Goal of the exercise
Could you filter the data below down to the lines that hold the word "arrows"?

Given records
# # # # # # #

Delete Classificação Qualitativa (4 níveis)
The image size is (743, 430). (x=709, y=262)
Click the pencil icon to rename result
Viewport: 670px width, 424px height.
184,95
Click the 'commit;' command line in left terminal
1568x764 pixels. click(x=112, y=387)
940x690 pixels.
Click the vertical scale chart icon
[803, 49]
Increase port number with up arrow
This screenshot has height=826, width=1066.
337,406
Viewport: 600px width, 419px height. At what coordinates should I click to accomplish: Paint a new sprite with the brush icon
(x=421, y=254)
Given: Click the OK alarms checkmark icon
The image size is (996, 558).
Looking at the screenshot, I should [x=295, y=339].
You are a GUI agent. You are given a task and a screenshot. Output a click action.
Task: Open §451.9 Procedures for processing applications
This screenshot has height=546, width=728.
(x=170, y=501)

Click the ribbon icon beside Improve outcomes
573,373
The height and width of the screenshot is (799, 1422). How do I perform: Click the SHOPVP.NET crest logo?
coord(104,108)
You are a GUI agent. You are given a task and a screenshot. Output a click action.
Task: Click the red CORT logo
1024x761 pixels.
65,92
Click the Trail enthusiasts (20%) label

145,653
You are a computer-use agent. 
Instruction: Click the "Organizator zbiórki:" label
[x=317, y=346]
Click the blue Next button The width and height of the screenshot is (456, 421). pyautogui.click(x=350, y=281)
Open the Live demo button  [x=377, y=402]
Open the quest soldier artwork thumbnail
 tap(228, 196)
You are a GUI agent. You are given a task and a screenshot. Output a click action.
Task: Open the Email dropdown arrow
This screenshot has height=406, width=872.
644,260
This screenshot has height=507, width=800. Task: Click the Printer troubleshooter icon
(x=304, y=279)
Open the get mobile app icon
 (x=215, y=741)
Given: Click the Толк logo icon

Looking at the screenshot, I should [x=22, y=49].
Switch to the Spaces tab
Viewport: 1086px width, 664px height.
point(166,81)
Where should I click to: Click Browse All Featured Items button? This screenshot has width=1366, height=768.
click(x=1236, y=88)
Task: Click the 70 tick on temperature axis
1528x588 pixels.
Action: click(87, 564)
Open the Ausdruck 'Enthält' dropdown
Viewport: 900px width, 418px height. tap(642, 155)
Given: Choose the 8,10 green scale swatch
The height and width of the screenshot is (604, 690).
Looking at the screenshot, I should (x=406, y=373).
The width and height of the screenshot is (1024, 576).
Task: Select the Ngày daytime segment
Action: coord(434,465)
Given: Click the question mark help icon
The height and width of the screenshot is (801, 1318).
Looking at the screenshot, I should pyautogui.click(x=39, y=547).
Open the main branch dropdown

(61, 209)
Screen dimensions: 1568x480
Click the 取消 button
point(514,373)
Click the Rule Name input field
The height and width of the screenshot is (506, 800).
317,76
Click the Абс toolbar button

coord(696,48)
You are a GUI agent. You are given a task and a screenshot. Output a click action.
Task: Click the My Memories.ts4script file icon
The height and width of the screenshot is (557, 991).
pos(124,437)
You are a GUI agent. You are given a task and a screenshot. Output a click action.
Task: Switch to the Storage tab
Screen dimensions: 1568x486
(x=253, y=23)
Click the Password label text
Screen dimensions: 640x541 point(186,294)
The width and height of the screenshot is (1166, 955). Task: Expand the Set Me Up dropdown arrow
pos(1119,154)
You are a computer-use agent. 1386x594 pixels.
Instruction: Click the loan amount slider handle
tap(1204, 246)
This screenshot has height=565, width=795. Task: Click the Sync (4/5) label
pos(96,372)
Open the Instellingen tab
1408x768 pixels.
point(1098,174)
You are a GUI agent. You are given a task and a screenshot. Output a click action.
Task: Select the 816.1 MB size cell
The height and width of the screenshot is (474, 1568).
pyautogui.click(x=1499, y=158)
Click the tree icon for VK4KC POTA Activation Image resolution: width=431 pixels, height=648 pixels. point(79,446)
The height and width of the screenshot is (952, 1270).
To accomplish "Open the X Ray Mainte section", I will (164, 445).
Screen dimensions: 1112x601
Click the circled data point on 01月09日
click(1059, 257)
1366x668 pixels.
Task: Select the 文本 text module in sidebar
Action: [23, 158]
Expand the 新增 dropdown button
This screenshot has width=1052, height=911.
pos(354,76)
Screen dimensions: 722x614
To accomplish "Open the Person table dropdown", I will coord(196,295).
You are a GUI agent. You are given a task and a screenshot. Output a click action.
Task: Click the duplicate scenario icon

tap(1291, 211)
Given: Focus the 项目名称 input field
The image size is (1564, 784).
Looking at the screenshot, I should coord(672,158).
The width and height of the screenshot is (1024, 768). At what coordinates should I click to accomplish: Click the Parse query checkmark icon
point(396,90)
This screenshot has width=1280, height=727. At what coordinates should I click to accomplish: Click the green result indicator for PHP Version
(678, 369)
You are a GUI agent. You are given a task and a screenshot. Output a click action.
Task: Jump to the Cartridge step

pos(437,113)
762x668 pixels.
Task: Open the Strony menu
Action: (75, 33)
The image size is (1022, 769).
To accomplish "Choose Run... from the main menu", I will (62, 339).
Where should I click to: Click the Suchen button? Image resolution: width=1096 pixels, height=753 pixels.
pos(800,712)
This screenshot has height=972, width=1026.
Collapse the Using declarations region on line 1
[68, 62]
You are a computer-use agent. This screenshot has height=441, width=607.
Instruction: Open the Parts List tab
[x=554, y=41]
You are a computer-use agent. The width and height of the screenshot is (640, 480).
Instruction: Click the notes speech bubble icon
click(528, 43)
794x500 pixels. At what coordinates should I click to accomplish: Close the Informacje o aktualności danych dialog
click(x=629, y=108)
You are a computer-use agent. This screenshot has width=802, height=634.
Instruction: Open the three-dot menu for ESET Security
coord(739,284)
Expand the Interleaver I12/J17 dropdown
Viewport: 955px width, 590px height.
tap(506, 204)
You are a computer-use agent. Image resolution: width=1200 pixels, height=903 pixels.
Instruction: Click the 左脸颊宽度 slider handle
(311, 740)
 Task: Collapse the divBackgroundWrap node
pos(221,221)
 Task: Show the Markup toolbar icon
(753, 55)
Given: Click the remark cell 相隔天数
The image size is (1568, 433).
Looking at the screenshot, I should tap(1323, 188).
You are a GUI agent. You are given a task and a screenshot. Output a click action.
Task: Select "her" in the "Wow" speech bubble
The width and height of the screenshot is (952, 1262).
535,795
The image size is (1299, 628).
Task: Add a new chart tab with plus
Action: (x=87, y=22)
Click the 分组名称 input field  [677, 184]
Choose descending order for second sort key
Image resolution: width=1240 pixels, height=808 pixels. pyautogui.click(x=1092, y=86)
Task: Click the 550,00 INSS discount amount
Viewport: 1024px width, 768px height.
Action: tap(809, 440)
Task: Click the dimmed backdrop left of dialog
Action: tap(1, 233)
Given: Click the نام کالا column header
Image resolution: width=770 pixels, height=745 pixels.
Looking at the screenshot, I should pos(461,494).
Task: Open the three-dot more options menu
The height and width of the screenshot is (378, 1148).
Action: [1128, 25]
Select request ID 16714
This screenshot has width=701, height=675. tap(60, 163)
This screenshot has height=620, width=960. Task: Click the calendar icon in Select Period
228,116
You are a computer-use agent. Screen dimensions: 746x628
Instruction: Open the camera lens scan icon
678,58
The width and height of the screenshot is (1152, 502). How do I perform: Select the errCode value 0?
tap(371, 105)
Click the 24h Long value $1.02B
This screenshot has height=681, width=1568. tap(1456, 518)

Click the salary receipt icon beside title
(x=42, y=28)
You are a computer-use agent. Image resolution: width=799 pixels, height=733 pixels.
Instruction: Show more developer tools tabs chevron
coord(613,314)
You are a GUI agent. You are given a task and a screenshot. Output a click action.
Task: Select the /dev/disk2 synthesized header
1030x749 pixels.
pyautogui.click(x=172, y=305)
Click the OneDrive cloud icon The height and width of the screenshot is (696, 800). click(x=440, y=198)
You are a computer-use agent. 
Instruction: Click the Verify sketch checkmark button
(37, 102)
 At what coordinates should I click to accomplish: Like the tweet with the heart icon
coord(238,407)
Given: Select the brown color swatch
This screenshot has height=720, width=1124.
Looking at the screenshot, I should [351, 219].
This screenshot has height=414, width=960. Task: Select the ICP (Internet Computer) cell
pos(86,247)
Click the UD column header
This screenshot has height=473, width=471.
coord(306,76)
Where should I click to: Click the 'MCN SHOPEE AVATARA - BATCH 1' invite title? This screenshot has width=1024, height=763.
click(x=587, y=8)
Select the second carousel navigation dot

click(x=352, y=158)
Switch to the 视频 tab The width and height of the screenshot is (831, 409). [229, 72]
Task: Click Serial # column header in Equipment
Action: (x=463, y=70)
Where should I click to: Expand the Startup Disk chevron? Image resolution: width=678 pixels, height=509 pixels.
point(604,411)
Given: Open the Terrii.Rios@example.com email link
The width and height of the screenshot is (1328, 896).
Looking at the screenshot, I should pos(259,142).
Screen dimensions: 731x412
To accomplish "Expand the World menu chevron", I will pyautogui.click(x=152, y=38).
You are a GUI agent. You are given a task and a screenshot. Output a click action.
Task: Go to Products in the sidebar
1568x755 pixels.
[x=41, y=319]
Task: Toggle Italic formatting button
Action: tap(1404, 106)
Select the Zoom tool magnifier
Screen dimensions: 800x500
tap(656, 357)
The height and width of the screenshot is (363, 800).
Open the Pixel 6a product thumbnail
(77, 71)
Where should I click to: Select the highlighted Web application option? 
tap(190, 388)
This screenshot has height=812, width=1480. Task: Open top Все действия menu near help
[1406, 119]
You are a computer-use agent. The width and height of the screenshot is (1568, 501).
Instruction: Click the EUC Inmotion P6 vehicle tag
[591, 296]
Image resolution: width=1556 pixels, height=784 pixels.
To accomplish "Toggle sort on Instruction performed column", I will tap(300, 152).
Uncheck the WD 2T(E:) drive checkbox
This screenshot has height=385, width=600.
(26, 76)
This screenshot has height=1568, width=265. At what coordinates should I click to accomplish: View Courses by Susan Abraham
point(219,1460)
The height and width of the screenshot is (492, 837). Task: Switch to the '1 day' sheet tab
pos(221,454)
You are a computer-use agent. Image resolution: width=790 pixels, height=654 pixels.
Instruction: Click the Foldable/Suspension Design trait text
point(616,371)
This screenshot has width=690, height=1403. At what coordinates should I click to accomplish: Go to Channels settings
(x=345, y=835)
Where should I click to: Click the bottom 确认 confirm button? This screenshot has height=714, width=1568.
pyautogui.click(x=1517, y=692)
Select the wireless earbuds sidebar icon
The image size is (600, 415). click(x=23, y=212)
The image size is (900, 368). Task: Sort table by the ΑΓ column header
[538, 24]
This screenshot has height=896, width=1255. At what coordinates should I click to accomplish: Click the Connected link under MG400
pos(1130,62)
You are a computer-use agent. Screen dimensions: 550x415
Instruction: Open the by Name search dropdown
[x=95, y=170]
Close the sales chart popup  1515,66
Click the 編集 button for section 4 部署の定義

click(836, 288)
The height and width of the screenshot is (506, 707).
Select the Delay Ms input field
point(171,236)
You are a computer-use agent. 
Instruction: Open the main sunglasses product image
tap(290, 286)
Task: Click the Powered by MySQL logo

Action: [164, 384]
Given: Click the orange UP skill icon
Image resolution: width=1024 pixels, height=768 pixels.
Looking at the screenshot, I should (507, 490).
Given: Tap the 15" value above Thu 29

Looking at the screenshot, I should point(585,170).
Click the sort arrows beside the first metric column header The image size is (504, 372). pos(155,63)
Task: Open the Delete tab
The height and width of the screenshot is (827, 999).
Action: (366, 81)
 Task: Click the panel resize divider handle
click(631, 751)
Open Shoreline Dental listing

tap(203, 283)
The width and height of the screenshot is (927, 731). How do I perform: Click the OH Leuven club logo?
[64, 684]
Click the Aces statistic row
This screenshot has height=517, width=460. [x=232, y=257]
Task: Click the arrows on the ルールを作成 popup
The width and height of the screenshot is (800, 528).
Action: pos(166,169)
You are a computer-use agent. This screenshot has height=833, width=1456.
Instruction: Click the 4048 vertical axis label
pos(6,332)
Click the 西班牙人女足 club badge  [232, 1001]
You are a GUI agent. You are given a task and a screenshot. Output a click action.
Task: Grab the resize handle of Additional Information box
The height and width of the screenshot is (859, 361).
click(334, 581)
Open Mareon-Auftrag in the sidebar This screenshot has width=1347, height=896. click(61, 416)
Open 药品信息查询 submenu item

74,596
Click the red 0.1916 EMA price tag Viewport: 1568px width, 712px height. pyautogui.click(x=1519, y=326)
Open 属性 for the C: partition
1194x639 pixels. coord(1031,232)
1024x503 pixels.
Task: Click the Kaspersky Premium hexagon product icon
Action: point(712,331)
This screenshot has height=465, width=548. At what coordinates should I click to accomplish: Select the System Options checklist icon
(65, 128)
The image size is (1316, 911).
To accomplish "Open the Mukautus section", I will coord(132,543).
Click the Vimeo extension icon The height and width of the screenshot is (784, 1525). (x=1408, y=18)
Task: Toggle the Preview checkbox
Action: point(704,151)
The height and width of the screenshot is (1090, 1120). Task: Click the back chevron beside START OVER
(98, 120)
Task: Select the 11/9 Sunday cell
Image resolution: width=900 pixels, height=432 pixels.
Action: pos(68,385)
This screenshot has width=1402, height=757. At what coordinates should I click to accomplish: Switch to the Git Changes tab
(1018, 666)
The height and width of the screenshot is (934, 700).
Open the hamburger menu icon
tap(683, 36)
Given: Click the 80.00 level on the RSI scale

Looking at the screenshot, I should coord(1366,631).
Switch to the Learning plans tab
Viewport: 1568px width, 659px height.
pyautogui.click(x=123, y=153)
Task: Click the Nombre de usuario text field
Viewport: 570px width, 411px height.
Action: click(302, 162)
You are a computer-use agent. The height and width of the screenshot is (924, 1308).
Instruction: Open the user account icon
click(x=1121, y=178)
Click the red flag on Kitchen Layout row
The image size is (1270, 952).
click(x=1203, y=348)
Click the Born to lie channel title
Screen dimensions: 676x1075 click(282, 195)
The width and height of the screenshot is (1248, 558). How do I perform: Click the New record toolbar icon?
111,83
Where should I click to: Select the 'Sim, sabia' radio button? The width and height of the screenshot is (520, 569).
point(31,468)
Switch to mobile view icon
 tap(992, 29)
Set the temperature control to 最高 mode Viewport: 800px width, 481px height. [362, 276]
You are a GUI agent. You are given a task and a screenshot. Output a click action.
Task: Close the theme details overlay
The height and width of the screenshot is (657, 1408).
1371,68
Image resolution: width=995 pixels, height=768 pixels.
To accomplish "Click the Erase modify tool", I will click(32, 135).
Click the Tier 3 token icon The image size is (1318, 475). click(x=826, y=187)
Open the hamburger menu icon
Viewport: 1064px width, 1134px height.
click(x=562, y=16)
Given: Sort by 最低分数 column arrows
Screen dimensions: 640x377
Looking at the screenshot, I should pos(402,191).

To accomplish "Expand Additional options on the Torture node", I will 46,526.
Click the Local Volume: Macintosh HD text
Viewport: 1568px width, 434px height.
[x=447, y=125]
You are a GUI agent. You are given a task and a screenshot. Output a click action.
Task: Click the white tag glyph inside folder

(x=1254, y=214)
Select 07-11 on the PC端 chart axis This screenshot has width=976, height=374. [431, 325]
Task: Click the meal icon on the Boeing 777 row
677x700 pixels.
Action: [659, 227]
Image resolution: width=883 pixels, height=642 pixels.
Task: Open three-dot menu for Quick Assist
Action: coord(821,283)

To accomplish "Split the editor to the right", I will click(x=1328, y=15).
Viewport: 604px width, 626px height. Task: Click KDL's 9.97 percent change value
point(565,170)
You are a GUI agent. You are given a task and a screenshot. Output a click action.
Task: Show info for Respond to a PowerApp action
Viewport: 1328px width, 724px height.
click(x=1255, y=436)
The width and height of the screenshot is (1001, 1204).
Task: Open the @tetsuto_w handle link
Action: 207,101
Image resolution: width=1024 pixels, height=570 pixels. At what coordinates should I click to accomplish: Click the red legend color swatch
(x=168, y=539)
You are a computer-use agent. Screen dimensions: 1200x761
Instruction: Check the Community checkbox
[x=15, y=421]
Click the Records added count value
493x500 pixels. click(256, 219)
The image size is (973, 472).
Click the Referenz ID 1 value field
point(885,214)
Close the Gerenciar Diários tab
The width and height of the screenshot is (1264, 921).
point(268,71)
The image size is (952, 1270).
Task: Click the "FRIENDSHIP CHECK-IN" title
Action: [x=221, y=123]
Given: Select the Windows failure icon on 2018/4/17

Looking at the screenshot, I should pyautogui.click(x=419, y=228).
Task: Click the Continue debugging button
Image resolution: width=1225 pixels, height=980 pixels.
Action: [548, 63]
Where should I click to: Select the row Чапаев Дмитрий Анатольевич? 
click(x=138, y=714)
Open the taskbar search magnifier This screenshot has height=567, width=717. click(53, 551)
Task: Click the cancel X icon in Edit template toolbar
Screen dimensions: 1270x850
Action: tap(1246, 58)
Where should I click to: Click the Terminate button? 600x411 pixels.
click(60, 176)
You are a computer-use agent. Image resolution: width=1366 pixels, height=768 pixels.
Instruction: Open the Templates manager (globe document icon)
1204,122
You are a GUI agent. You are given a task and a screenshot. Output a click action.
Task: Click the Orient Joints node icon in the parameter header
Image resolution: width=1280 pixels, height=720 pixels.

# # # # # # #

Solution for this exercise
Click the sort arrows beside the first metric column header The image size is (504, 372). pos(155,63)
Task: Click the arrows on the ルールを作成 popup
Given: Sort by 最低分数 column arrows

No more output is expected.